**DATASET RECORDS:**

====

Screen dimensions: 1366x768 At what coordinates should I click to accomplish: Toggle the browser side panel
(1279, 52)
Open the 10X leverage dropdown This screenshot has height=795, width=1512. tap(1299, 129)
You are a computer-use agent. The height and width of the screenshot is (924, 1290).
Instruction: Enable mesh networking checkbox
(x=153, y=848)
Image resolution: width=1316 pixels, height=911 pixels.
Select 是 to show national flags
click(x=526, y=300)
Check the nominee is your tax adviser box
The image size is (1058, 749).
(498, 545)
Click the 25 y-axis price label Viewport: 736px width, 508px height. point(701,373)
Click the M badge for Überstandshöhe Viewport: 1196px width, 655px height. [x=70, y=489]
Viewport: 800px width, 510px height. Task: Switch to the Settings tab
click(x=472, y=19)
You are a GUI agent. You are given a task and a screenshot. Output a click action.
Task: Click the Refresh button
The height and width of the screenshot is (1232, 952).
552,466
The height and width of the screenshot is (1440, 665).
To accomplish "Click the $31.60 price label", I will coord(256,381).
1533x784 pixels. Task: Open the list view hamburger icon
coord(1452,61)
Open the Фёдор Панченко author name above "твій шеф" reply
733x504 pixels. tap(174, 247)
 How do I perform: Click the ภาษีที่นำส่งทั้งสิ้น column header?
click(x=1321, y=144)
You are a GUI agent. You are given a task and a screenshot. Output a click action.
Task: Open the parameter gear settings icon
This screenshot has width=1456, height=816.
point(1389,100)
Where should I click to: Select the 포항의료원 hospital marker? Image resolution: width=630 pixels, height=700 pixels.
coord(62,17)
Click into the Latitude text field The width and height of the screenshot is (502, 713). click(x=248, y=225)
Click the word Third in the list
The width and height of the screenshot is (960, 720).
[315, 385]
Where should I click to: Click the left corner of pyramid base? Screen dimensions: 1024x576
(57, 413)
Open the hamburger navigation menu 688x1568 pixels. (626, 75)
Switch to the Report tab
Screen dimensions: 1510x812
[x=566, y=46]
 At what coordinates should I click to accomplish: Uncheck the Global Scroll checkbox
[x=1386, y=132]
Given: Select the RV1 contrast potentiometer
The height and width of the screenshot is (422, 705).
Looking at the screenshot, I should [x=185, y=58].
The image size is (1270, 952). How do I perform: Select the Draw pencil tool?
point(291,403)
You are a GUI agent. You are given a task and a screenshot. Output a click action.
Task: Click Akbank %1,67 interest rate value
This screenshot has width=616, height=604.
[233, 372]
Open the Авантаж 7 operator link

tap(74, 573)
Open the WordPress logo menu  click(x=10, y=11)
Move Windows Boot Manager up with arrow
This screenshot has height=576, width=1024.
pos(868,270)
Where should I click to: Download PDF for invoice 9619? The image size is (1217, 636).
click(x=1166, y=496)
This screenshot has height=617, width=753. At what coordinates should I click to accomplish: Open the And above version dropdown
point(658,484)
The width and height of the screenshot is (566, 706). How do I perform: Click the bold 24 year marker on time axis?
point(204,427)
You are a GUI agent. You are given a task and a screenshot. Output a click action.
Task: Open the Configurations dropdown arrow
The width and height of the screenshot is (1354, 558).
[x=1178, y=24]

====

**ABOUT THIS TASK:**
Your task is to copy each line from the material above that includes the word "price".

**RESPONSE TO THE TASK:**
Click the 25 y-axis price label Viewport: 736px width, 508px height. point(701,373)
To accomplish "Click the $31.60 price label", I will coord(256,381).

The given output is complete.